Natural science has a problem. The march of science gives me the feels but conflicts with my gut feelings. I know we should be less afraid of flying and more afraid of doorknobs. Squeaking bats and stinging bees, oh my, are just pollinators that keep us flush with mangos and cotton. Pee in the backyard pool and everyone’s fine, but toss in a lead paper clip and kids are poisoned. Science is apparently on a mission to upend intuition. It feels that way anyway.

Scary/Not Scary

We can’t fully trust science either. Science is honest about this — it’s built on a foundation of skepticism. Science overturns and refines itself relentlessly, and only the most robust results stand the test of time. Even then, a scientific truth is often at best relative — something we know with 99% certainty. Feelings go to 100%. That’s one louder. Why should I trust the latest study that shows coffee’s bad for you? I should have stopped reading after the study that said coffee was good for you. It’s enough to make me want to call bullshit. Which is fine as far as the latest study goes, since the latest study is probably wrong.

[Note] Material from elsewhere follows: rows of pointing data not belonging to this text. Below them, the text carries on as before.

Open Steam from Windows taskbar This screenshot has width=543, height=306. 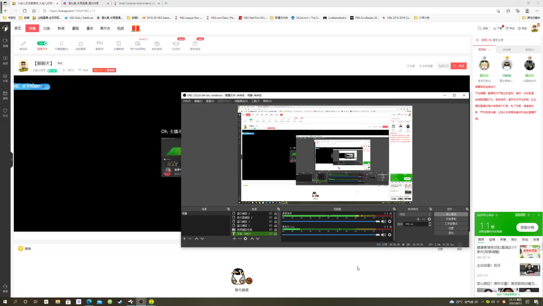click(120, 302)
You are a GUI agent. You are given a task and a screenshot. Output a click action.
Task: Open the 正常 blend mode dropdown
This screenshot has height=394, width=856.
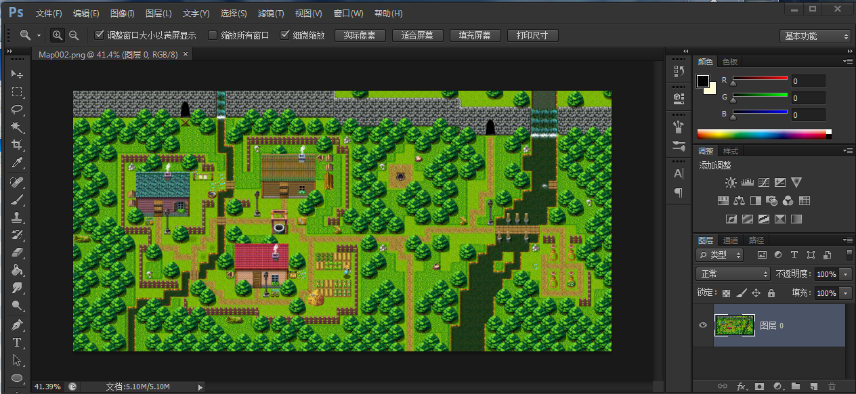733,274
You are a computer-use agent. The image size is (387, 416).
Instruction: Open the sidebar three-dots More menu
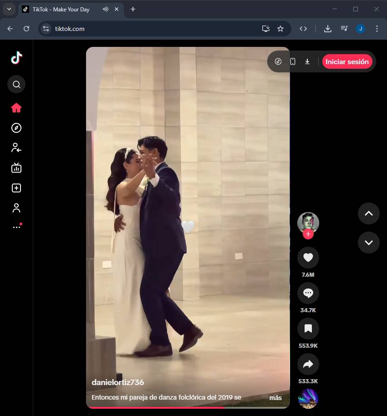point(16,227)
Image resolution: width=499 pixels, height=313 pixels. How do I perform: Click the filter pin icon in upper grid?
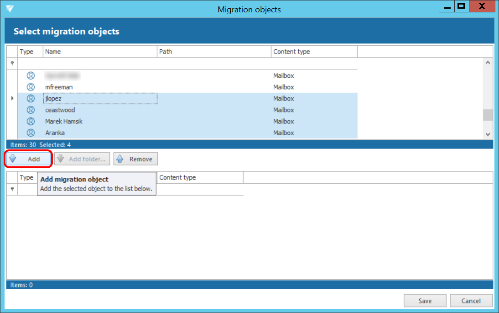pyautogui.click(x=12, y=64)
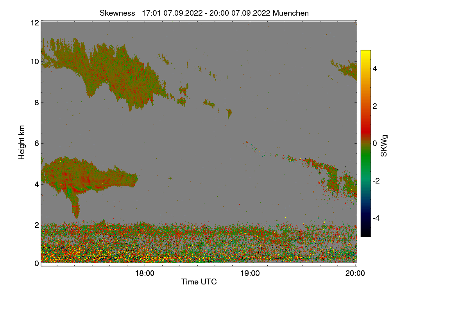Click the 20:00 time axis label
469x313 pixels.
coord(355,273)
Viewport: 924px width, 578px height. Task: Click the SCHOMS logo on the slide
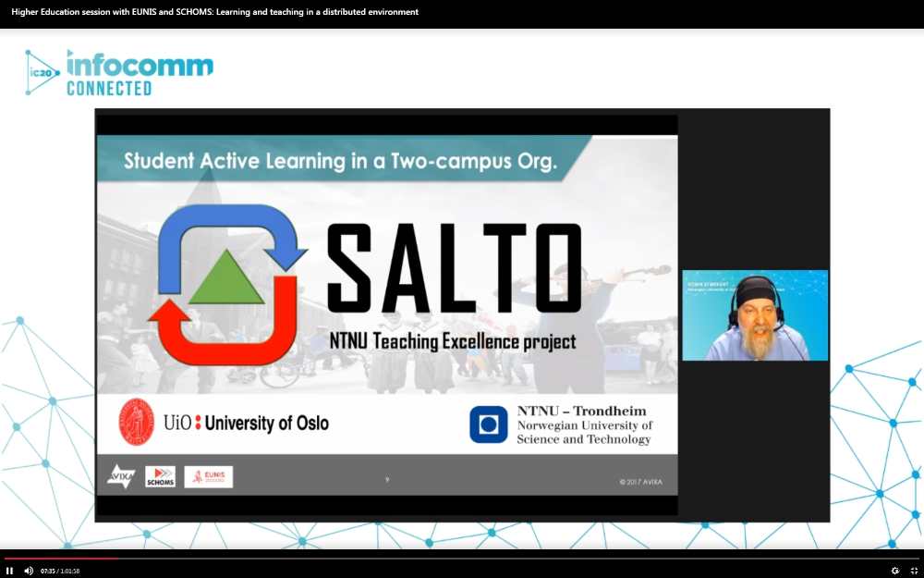point(160,476)
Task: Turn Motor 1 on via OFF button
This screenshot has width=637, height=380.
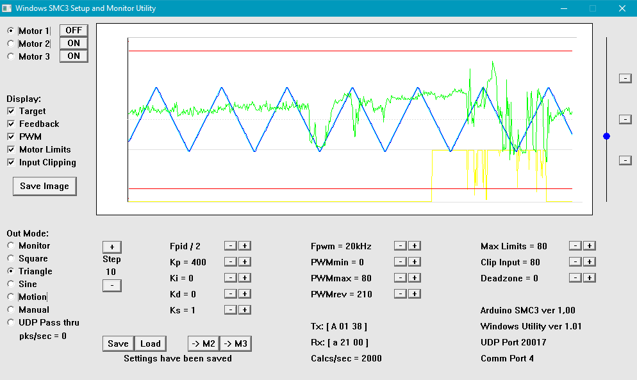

But for all its apparent reversals and transparent uncertainties, science slouches painstakingly towards well-tested truths about the natural world. Science built the earthquake proof house I live in. It saved me from appendicitis when I was 11. It enabled me to publish this piece, call my Dad on his birthday and go rock climbing safely on the weekend. And although science feels counter-intuitive, we routinely and fearlessly consume its fruits daily. Every time we use a car, a mobile phone, an anti-histamine, a muffin pan, a microwave, surgical anesthesia or an article of clothing, we are implicitly embracing the edifice of understanding which science has built. We trust the professional grade skepticism of science to increasingly resolve the way the world works and build functional technology based on those truths. I really can’t use the internet to disagree with that, but I can scrawl on the wall of a cave if I want, as long as I don’t use geology to find it.

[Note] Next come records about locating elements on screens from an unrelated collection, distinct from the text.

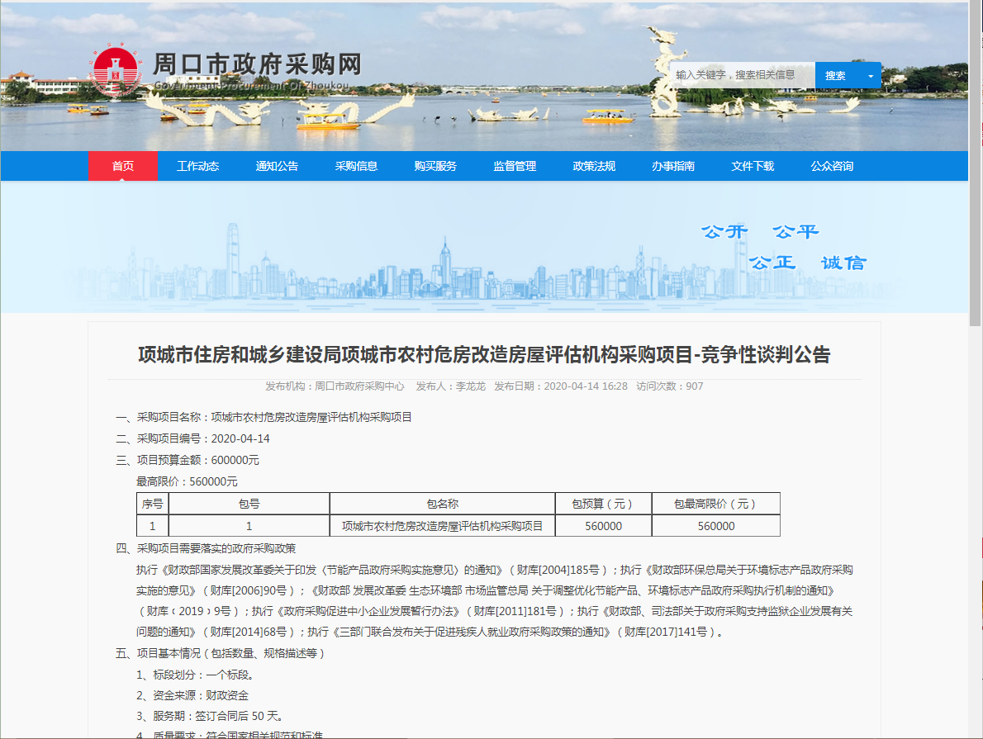Navigate to 购买服务 section

435,166
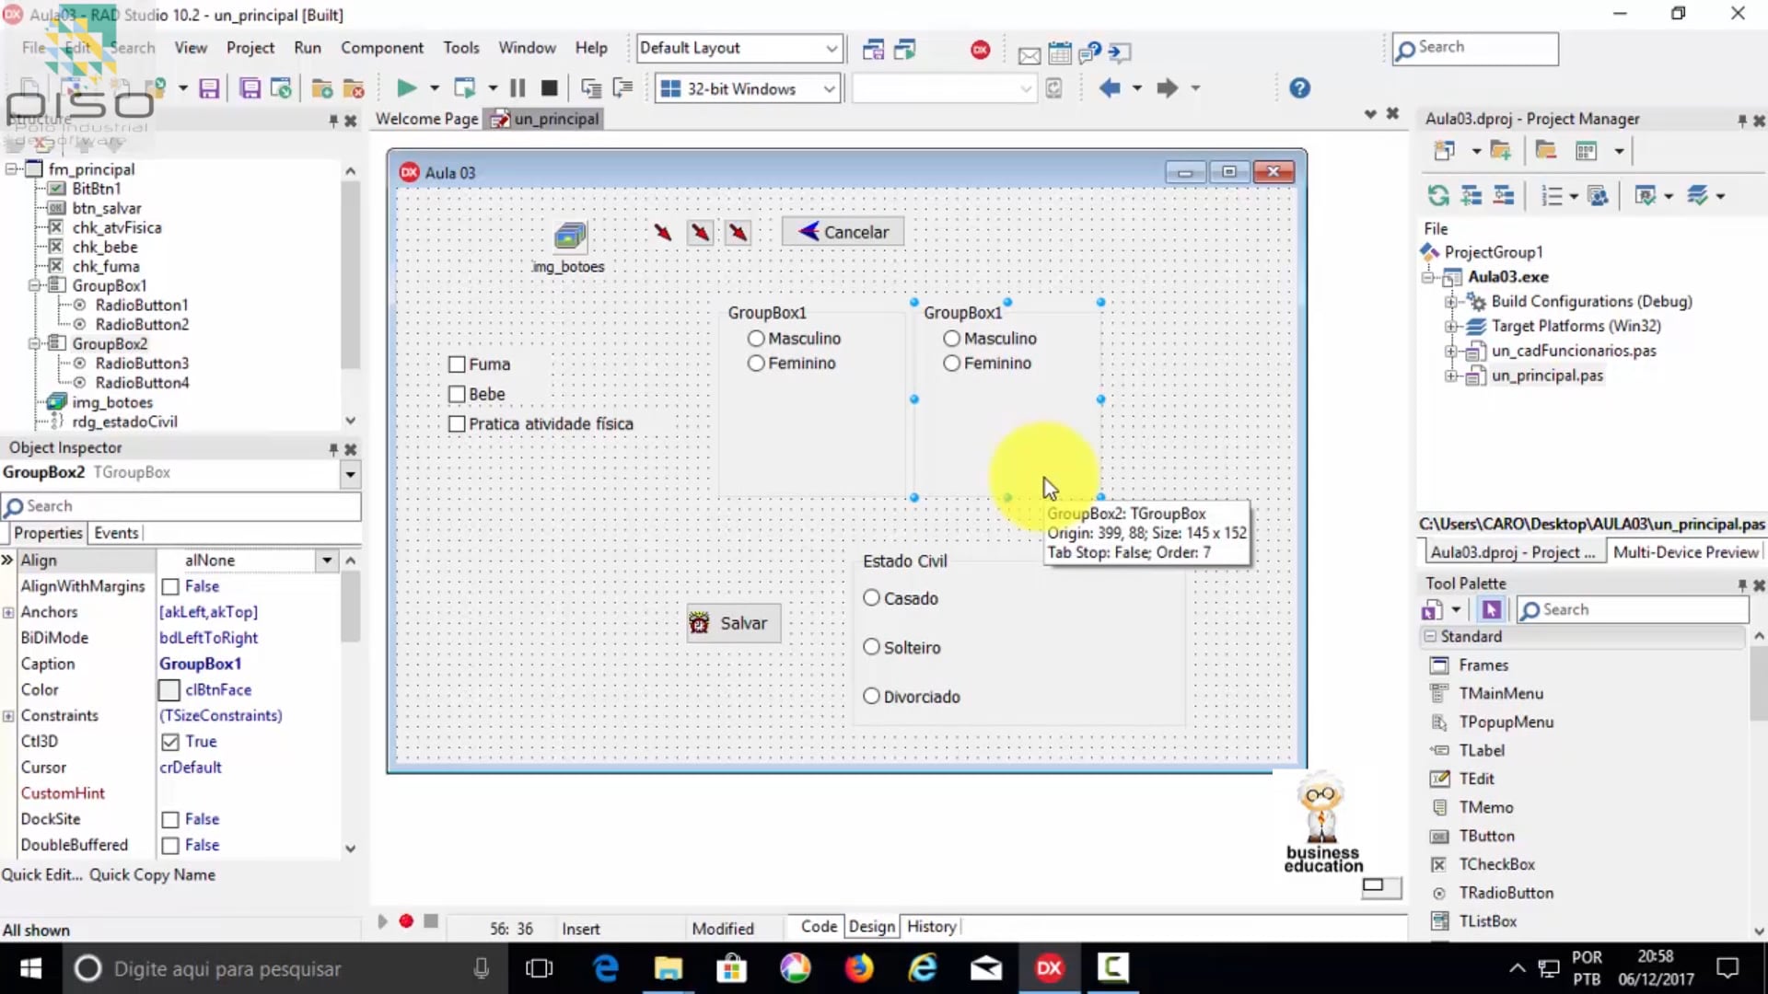
Task: Click the Tool Palette search box
Action: [1639, 608]
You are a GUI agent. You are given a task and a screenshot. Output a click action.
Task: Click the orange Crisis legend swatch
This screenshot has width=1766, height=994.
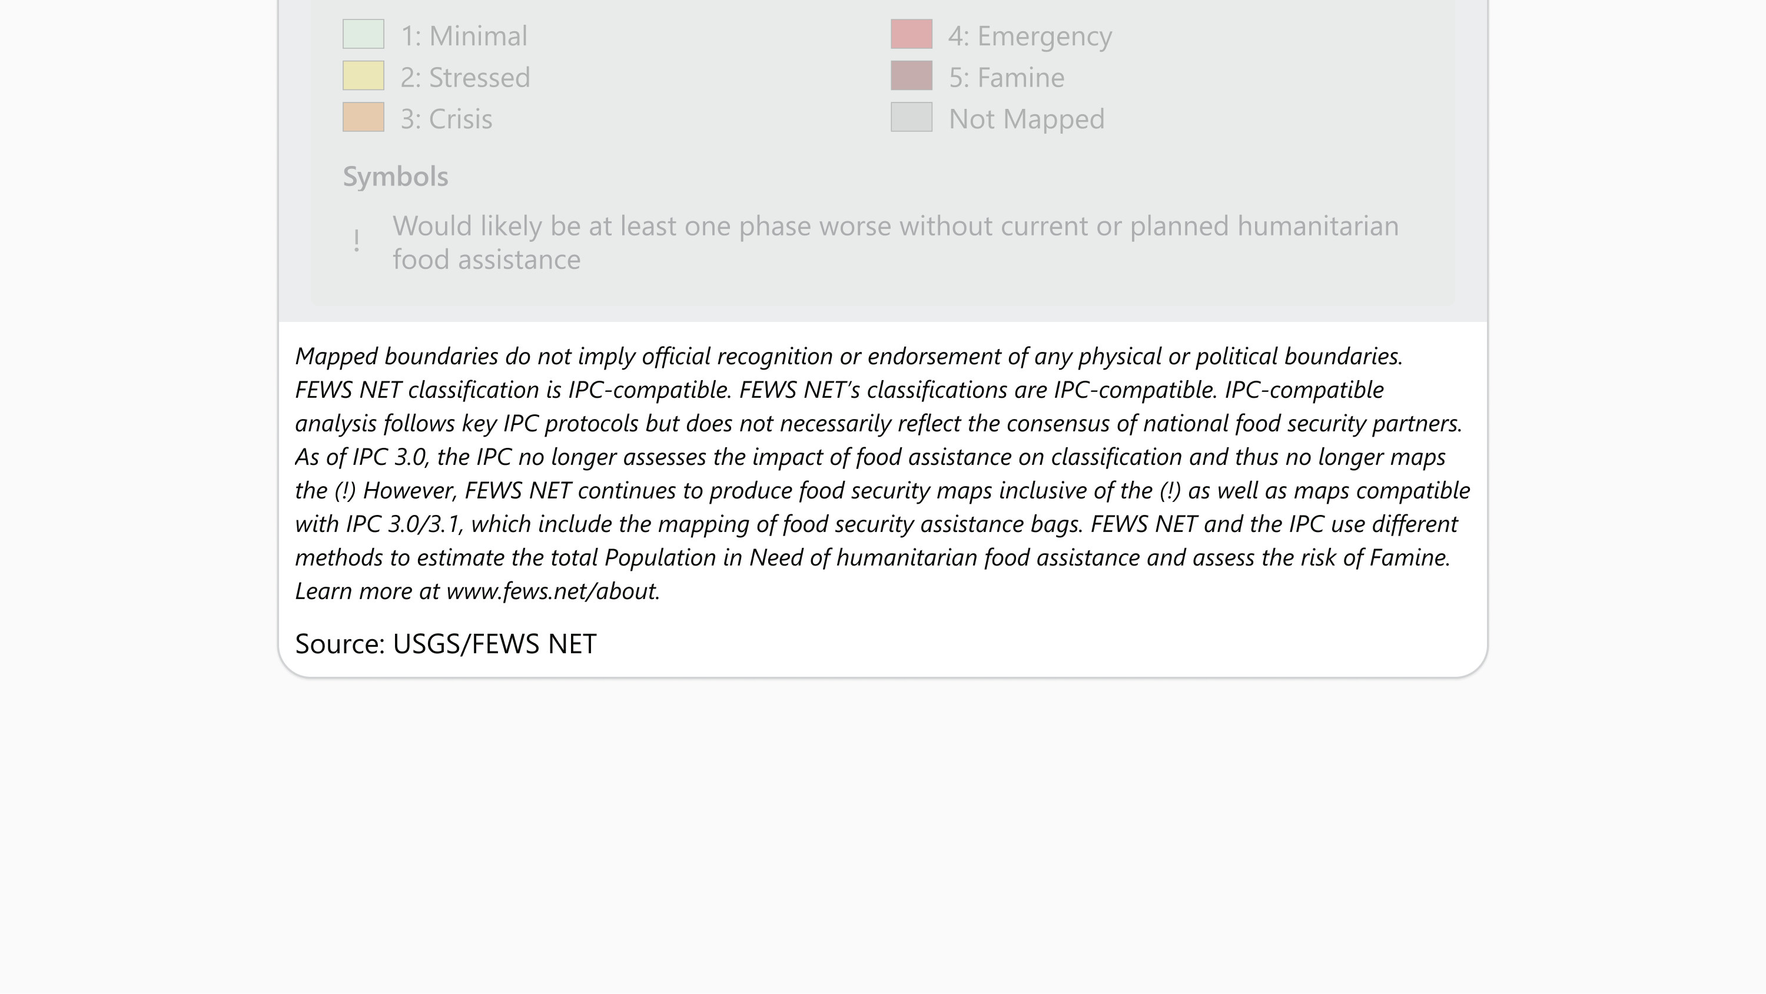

Which brings me to selective skepticism. After my Dad almost died from cardiac arrest, he embraced the open-heart surgery which saved his life. This is because the doctors were able to give him the probability of different outcomes, as well as the probable consequences of foregoing surgery, based on science. He didn’t question the science of heart function and the accuracy of the EKG’s measuring his heartbeat — he learned what he could, trusted the doctors and made a decision based on the given probabilities. When I looked at the weather for this weekend and saw an 80% chance of thunderstorms, I didn’t attack the science of meteorology and the accuracy of satellite imagery in order to sell my rock climbing plans to my partner — I made a decision based on the given probability: movies and ice cream.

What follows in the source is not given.